Finora la temperatura media in India è aumentata "solamente" di 0,5 °C negli ultimi 50 anni, un incremento moderato se paragonato ad altre zone del mondo. Tuttavia secondo un recente studio pubblicato su Science Advances, basato sui dati dell'India Meteorological Department riferiti al periodo di tempo tra il 1960 e il 2009, il numero di ondate di caldo che hanno ucciso più di 100 persone in India è già aumentato di 2,5 volte.

Sappiamo che la Terra si è scaldata di circa un grado rispetto al periodo preindustriale ma questo aumento non è uniforme: nell'Artico i ritmi di crescita della temperatura sono, ad esempio, molto più veloci. Anche nell'area mediterranea l'aumento medio delle temperature è stato più alto di quello registrato in India ma come ha osservato di recente il climatologo Antonello Pasini, intervenendo ad un incontro del festival Risvegli all'Orto botanico dell'università di Padova, il punto centrale è che in Asia si è già molto più vicini al limite di sopportabilità e di pericolo per la specie umana. In altri termini questo significa che un innalzamento anche lieve delle temperature medie può avere conseguenze devastanti, soprattutto sulla popolazione più povera e fragile. 

E se diamo uno sguardo più globale al rischio rappresentato dalle ondate di calore uno studio pubblicato qualche anno fa su Nature Climate Change ricordava che già attualmente il 30% della popolazione mondiale è sottoposto al caldo estremo per 20 o più giorni all’anno e metteva in guardia davanti alla possibilità concreta che senza una riduzione consistente dell’emissione di gas serra come il CO2, entro il 2100 tre persone su quattro saranno esposte a ondate di calore potenzialmente letali. 
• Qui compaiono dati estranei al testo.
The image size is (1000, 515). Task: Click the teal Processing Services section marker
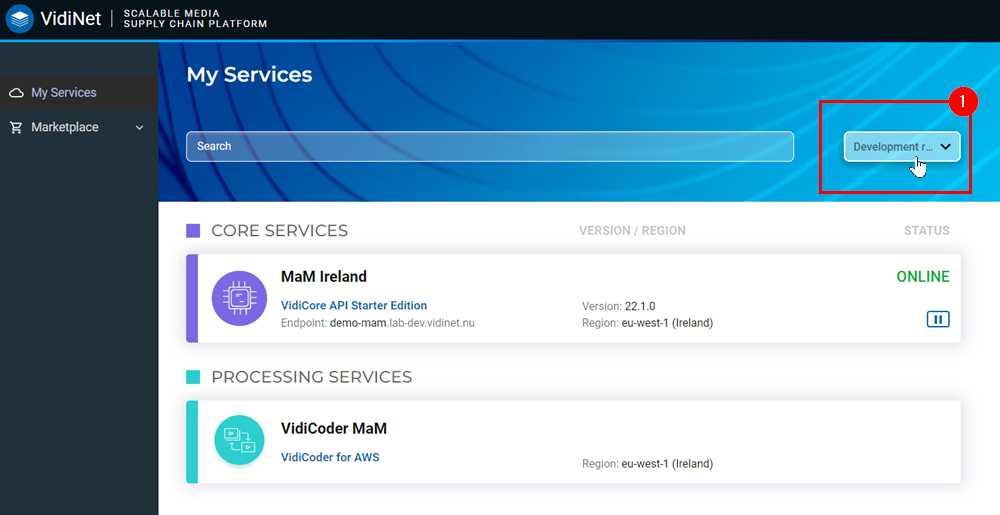coord(193,377)
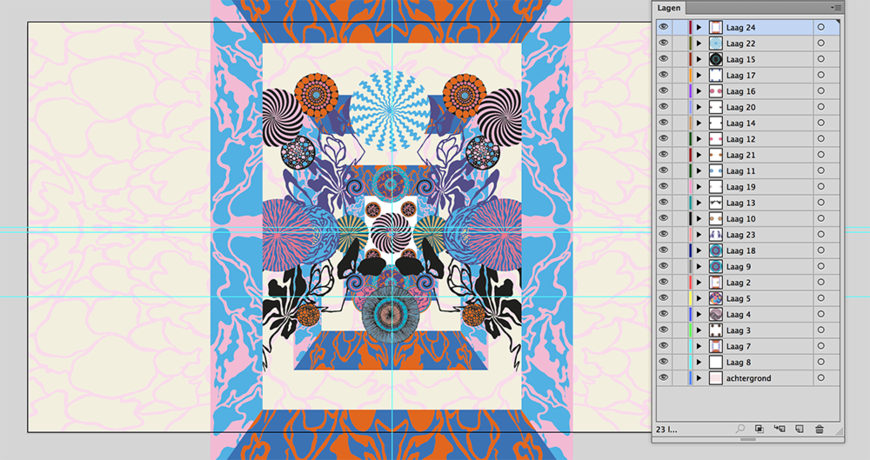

Cosa fare e come proteggere le persone?

"La frequenza e la gravità delle condizioni delle ondate di calore peggioreranno molto probabilmente nei prossimi anni anche con la più ambiziosa riduzione delle emissioni di gas serra", scrivono Yogesh Jain e Rachna Jain nella loro riflessione sul British Medical Journal. Gli esperti auspicano quindi che in tutta l'Asia meridionale vengano attuati quei piani che nel 2013 hanno permesso alla città indiana di Ahmedabad di evitare migliaia di morti. Oltre a emettere allarmi tempestivi sul caldo, fornire informazioni di qualità e mantenere il sistema sanitario in uno stato di preparazione, "gli Stati dovrebbero introdurre schemi di assicurazione contro i disastri in modo che i lavoratori possano mitigare queste perdite e non mettere in pericolo la propria vita continuando a lavorare". Ma occorre anche ripensare l'agricoltura, privilegiando colture meno idroesigenti e privilegiando l'irrigazione a goccia, e investire nell'inverdimento urbano.

Il ruolo degli alberi può davvero essere più decisivo di quanto non si pensi: uno studio pubblicato lo scorso anno su Pnas ha dimostrato che se strade e quartieri hanno una copertura di alberi almeno del 40% si può raggiungere una diminuzione delle temperature fino a 10°C. 

Intanto le alte temperature delle scorse settimane hanno esercitato una pressione enorme sulla domanda di energia sia in India che in Pakistan, dove le persone hanno dovuto sopportare ore di interruzioni di corrente in mezzo al caldo paralizzante. L'India, in particolare, sta affrontando la peggiore carenza di elettricità degli ultimi sei decenni: le forniture nazionali di carbone, riporta il Guardian, sono scese a livelli critici e il prezzo del carbone importato è aumentato vertiginosamente. Il governo è stato inoltre costretto a cancellare più di 650 treni passeggeri per dare più spazio al trasporto del carbone alle centrali elettriche attraverso i treni merci.

Le ricadute sociali di ondate di calore di questo tipo sono enormi e i cambiamenti climatici faranno aumentare la domanda di energia su scala globale. Chi può cerca un po' di refrigerio grazie ai sistemi di raffreddamento degli ambienti interni e ai condizionatori ma è un'opportunità che non è alla portata di tutti.

Ecco allora un altro volto dell'ingiustizia climatica: a soffrire e a rischiare di più sono proprio le persone che contribuiscono meno al riscaldamento del pianeta. Un paradosso che per essere superato richiede uno sforzo globale.